À un peu plus d’un mois du grand retour de la Ligue 1, le nouveau diffuseur du championnat de France, Ligue 1 +, tente de muscler sa programmation et de convaincre les clubs de l’élite de retransmettre leurs rencontres de préparation. Mais la chaîne s’est heurtée aux décisions prises par deux géants du championnat : l’Olympique lyonnais et le Paris Saint-Germain. Selon les informations du quotidien sportif L’Équipe, ces deux clubs ont choisi de ne pas confier à Ligue 1 + la diffusion de leurs premiers matchs amicaux estivaux, préférant s’appuyer sur les diffuseurs historiques Canal+ et beIN Sports.

Cette décision constitue un revers pour Ligue 1 +, la plateforme lancée cette saison pour centraliser la diffusion du championnat de France. Alors que la chaîne espérait proposer une offre de pré-saison attractive pour fidéliser les abonnés avant le coup d’envoi de la saison régulière, le refus du PSG et de l’OL réduit considérablement l’attrait de sa programmation estivale. Les deux clubs, parmi les plus suivis du pays, disposent d’une base de supporters importante et leurs matchs amicaux génèrent traditionnellement un fort intérêt médiatique.

Du côté de l’Olympique lyonnais, le choix de se tourner vers Canal+ ne se limite pas aux matchs de préparation. Le club rhodanien a également annoncé sa préférence pour le diffuseur crypté concernant la retransmission du troisième tour préliminaire de la Ligue des champions, une compétition à laquelle il participera cet été.

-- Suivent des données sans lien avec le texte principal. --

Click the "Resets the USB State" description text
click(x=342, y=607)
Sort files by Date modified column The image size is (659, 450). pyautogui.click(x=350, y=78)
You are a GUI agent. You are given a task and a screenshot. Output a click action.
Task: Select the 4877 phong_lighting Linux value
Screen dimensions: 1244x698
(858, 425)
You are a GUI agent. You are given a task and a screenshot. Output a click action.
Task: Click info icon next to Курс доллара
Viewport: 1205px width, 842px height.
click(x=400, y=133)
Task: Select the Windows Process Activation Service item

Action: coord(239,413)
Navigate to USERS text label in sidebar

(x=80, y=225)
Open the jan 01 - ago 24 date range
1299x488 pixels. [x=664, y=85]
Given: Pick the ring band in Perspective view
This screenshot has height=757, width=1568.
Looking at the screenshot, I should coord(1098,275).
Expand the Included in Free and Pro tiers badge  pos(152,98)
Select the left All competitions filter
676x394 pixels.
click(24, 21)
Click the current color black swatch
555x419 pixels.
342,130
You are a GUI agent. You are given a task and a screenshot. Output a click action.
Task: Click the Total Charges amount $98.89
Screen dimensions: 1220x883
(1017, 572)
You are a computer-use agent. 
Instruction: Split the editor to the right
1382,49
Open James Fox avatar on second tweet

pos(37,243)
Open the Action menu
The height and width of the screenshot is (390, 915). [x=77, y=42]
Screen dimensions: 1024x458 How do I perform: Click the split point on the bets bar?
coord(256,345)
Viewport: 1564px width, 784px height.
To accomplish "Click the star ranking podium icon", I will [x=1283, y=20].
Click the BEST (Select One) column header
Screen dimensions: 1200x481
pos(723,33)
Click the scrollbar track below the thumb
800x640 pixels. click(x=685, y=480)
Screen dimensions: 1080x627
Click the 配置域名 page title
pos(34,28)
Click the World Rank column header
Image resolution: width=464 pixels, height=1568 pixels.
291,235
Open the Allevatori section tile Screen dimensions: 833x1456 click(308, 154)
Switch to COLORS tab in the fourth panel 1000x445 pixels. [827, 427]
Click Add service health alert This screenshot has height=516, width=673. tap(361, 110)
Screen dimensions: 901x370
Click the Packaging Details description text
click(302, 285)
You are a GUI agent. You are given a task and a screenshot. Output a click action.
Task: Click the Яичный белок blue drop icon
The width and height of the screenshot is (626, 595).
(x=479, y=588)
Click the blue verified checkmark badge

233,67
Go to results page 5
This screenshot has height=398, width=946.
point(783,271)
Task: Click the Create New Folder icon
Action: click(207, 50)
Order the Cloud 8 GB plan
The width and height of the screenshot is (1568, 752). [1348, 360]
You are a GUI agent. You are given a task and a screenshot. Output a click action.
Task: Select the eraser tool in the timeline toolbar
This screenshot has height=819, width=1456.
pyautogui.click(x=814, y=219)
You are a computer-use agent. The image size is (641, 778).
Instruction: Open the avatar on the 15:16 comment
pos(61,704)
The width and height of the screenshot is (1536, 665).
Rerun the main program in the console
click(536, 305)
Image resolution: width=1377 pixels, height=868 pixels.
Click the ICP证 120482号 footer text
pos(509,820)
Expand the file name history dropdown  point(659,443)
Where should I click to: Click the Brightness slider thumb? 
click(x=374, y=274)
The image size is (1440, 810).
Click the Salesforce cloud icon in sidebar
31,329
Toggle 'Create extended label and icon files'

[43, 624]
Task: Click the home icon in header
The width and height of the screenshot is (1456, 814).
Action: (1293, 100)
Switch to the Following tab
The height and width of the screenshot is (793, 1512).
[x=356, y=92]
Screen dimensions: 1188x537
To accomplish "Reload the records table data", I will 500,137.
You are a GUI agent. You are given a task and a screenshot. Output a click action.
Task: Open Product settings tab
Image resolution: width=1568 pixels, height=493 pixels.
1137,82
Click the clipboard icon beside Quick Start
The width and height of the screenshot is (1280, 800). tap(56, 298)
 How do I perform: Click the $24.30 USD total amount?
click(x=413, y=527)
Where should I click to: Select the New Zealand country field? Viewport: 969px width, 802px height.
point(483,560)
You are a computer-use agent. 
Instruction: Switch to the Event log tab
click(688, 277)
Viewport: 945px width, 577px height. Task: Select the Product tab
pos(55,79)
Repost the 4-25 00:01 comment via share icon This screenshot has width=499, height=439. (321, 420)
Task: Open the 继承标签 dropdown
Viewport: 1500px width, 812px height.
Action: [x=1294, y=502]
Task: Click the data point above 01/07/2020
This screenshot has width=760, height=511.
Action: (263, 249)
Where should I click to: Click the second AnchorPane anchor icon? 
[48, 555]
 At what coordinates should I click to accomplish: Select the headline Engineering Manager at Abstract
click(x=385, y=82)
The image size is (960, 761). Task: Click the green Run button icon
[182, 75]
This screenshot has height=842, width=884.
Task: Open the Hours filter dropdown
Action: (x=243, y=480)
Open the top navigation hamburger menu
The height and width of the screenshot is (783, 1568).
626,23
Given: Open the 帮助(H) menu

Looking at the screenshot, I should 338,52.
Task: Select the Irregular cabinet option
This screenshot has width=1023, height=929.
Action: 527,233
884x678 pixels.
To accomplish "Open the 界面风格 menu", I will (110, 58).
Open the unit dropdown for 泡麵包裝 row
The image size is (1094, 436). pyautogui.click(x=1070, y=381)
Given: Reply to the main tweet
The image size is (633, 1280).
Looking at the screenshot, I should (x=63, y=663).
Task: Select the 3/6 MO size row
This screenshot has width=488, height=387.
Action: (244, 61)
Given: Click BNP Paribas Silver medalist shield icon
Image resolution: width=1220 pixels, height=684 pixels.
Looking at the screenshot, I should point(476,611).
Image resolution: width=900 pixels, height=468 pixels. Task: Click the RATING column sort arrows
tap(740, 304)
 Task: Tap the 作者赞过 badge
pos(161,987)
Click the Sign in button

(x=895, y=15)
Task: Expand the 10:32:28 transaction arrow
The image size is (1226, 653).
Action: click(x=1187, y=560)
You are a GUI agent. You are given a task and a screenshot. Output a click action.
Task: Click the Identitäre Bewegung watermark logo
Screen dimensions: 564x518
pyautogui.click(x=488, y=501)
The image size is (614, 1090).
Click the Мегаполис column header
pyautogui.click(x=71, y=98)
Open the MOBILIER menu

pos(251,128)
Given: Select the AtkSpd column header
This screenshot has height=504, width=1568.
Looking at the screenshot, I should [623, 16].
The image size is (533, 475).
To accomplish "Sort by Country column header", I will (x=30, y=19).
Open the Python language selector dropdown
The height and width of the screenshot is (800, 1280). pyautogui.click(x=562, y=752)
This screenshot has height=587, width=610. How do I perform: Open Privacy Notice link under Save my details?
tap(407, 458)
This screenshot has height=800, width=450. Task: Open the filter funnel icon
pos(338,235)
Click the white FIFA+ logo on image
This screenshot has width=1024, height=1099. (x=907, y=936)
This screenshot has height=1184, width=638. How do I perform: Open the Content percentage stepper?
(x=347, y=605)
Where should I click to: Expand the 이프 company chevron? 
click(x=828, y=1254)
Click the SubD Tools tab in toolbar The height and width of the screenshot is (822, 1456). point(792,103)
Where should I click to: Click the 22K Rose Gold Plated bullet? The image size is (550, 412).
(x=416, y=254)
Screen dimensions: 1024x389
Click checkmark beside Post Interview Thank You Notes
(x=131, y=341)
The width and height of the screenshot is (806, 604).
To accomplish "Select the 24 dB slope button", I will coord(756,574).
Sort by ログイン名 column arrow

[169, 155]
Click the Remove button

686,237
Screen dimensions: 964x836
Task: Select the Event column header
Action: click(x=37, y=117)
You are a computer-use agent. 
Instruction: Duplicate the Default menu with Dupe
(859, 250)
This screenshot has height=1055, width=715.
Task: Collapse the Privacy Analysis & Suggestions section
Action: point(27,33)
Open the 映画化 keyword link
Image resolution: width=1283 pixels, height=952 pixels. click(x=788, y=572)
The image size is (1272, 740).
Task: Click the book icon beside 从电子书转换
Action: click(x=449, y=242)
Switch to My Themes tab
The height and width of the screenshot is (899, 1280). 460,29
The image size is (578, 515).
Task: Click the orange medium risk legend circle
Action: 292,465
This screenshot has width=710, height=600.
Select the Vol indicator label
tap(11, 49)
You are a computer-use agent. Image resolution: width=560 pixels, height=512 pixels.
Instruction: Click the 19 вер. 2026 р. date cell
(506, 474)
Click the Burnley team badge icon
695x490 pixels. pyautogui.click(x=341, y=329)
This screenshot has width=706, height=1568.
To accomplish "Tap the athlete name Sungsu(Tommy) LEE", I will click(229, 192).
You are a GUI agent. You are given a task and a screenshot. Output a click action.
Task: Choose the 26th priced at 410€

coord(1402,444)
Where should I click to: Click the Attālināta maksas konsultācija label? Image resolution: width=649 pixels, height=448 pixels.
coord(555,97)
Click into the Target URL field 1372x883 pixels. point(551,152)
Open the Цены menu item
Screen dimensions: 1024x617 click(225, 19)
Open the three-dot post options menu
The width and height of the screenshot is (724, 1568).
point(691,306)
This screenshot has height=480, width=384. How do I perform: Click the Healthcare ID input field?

Comme le rapporte Le Progrès, l’OL estime que Canal+ offre une meilleure exposition et une qualité de production adaptée à l’enjeu européen. Cette décision illustre les tensions persistantes entre les clubs de l’élite et le nouveau diffuseur, qui peine à s’imposer comme la référence incontournable du football français.

Le Paris Saint-Germain, de son côté, a également opté pour une diffusion sur Canal+ et beIN Sports pour ses premières sorties estivales. Le club de la capitale, qui prépare sa nouvelle saison avec des ambitions élevées, dispose d’un calendrier de matchs amicaux très médiatisé, incluant potentiellement des rencontres à l’étranger. En confiant ces diffusions à des chaînes établies, le PSG garantit une couverture internationale plus large, un argument commercial de poids pour ses sponsors et partenaires. Cette stratégie fragilise la position de Ligue 1 +, qui espérait capitaliser sur l’attractivité du club pour attirer de nouveaux abonnés.

Le contexte de cette défection est d’autant plus délicat que Ligue 1 + doit encore convaincre les clubs de l’élite de la valeur de son offre. Lancée avec l’ambition de centraliser l’ensemble des droits de diffusion du championnat, la plateforme fait face à une concurrence féroce de la part des diffuseurs historiques, qui conservent des relations privilégiées avec les plus grands clubs. La situation actuelle rappelle les difficultés rencontrées par d’autres tentatives de création de chaînes dédiées au football français, qui ont souvent peiné à s’imposer face à des acteurs bien implantés comme Canal+.

Pour les supporters, cette situation signifie que les premiers matchs de préparation du PSG et de l’OL ne seront pas disponibles sur Ligue 1 +, mais sur les chaînes habituelles. Cela pourrait compliquer l’accès pour certains abonnés qui avaient souscrit à la nouvelle plateforme en espérant y trouver l’intégralité de l’offre footballistique. Les clubs, de leur côté, justifient leur choix par la nécessité de maximiser leurs revenus et leur exposition médiatique, des arguments qui pèsent lourd dans les négociations avec les diffuseurs.

Alors que la reprise de la Ligue 1 approche, prévue pour la mi-août, Ligue 1 + doit rapidement trouver des solutions pour renforcer sa programmation et convaincre les clubs récalcitrants. Le championnat de France, qui cherche à regagner en attractivité après plusieurs saisons marquées par des changements de diffuseurs et des tensions financières, ne peut pas se permettre une guerre des droits qui nuirait à sa visibilité. Les prochaines semaines seront cruciales pour déterminer si Ligue 1 + parviendra à s’imposer comme le diffuseur central du football français ou si les clubs continueront à privilégier des partenariats avec les chaînes historiques.